Etwa in der 16. Woche habe ich es geschafft auch für die zweite Schwangerschaft einen solchen Kalender zu kaufen. Meist muss ich gleich mehrere Wochen rückwirkend etwas hinein schreiben, weil ich einfach nicht jede Woche dazu komme. Einen Bauchumfang habe ich bis heute noch nicht gemessen.

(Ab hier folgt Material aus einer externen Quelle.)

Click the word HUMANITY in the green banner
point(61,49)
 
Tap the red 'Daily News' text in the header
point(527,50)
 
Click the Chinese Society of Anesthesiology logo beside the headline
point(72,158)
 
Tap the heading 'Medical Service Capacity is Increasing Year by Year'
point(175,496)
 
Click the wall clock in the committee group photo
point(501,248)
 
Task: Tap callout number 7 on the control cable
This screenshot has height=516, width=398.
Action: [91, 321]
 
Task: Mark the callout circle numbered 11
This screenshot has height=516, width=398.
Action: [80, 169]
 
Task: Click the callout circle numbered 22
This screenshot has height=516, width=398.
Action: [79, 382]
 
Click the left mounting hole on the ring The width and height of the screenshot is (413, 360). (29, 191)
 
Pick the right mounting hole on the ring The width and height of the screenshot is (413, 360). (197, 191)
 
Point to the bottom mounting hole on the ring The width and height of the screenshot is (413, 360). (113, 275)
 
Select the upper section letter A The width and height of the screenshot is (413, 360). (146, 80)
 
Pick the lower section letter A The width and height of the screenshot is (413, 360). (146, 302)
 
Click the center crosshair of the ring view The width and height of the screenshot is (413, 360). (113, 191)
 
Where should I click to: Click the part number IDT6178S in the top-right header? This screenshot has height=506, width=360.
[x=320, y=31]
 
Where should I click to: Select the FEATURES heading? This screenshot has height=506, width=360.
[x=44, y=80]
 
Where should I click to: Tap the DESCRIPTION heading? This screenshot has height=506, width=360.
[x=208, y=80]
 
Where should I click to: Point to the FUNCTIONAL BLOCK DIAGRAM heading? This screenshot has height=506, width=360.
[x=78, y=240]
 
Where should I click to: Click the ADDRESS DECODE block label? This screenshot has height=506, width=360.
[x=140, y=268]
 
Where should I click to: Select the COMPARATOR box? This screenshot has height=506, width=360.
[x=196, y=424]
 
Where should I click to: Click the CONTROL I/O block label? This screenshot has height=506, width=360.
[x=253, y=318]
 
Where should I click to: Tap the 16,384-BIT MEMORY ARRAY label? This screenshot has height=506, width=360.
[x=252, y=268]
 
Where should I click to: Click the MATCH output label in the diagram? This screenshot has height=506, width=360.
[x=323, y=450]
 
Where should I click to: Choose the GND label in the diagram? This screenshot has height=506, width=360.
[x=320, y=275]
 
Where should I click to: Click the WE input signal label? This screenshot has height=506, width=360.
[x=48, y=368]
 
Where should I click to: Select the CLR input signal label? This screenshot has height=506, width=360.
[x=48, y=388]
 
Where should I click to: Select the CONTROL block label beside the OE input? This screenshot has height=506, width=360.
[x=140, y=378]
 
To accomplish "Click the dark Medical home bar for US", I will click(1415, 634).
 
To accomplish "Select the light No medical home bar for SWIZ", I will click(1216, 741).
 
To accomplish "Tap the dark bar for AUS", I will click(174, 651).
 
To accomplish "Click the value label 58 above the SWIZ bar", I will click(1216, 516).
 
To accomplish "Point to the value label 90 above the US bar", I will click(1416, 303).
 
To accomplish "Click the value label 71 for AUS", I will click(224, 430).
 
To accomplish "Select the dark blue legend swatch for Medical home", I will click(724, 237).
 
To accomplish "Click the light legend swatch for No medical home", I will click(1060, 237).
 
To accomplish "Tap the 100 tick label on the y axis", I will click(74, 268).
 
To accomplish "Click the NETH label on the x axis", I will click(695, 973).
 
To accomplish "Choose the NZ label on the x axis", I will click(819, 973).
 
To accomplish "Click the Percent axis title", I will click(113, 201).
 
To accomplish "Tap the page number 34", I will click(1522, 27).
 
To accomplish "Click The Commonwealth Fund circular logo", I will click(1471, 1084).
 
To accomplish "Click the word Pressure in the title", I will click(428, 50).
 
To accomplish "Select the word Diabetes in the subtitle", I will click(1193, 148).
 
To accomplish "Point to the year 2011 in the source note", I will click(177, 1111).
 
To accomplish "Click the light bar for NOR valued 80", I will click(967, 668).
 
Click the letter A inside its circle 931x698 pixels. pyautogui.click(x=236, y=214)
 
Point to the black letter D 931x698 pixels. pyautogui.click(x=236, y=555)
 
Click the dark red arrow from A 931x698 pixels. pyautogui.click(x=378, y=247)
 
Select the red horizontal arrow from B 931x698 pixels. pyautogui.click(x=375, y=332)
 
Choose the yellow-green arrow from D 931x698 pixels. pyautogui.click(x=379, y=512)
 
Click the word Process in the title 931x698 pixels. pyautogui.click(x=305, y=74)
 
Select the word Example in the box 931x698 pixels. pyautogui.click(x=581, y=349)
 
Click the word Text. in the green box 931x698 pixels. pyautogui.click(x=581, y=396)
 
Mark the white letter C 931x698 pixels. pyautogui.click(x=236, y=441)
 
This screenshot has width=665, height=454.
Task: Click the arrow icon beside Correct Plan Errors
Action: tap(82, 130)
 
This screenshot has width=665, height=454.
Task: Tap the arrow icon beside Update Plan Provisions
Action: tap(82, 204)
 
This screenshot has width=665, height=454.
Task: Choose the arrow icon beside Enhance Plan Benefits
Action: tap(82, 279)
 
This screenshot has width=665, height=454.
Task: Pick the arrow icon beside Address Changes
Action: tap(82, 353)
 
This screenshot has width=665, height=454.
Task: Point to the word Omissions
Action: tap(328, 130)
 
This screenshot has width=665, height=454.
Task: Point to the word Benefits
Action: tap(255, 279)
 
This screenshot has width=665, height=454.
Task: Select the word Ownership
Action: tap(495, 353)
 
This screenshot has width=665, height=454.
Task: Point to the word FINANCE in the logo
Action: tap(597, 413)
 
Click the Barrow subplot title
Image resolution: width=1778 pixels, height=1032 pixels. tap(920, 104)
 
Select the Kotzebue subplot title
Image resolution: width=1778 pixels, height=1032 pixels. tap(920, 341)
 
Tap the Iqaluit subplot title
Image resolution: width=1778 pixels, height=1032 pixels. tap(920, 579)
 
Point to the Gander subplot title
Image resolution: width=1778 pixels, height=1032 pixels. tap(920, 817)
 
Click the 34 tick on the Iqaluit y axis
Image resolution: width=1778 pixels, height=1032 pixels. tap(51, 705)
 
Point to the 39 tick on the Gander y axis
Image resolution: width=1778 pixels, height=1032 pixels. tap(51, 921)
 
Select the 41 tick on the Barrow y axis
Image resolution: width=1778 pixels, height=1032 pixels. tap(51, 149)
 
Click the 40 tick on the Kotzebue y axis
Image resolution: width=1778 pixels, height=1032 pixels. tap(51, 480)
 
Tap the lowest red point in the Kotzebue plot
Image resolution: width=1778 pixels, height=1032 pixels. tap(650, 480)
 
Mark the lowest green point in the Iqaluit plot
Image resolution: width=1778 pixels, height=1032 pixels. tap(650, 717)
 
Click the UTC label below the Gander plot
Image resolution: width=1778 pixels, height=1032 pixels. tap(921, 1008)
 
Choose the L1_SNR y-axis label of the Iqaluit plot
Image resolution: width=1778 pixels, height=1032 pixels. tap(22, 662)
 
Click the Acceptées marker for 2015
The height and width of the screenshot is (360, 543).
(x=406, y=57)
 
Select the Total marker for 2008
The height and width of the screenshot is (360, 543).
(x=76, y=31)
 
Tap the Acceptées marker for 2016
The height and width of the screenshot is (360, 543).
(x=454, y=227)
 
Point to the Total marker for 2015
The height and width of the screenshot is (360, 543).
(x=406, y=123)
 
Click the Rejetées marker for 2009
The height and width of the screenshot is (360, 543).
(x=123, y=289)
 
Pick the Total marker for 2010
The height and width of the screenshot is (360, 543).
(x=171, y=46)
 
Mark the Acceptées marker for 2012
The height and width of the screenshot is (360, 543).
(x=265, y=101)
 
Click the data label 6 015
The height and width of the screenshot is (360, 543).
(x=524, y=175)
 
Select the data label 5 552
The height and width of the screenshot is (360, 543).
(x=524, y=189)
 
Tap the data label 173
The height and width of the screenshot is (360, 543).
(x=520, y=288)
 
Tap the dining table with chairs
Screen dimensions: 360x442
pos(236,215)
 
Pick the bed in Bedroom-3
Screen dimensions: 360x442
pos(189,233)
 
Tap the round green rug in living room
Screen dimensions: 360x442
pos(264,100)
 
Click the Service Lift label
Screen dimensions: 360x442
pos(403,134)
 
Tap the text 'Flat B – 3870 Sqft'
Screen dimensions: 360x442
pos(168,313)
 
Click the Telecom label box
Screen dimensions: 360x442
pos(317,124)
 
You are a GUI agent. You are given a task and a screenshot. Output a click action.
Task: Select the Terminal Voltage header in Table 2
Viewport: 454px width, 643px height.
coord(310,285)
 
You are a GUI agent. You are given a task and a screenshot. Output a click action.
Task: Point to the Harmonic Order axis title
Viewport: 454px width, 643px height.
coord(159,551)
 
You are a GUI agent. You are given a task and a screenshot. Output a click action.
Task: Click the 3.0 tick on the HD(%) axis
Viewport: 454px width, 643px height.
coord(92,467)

Außerdem muss ich für das Chaosbaby dringend noch eine Namensgirlande nähen, die ich für die Chaosbraut zu dieser Zeit natürlich längst fertig hatte. Ach, und jetzt erinnere ich mich daran, dass ich noch ein kleines Notizbuch kaufen muss, um die besonderen Ereignise und Meilensteine des Chaosbabys nach der Geburt darin mit Datum festzuhalten - schließlich habe ich das für die Chaosbraut auch gemacht! Wenn der Stress die beiden Schwester gleich zu behandeln jetzt schon anfängt, möchte ich gar nicht an die Zeit nach der Geburt denken.....


Ihr seht also, ein zweites Mal schwanger zu sein ist irgendwie anders. Aber wie ich finde ist es nicht wenig schön!